▸ The task:
This exercise calls for an exact copy of the data below.
=== Information provided ===
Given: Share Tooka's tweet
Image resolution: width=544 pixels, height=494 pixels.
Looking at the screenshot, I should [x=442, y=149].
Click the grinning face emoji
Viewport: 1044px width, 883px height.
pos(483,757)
===
▸ Task response:
Given: Share Tooka's tweet
Image resolution: width=544 pixels, height=494 pixels.
Looking at the screenshot, I should [x=442, y=149].
Click the grinning face emoji
Viewport: 1044px width, 883px height.
pos(483,757)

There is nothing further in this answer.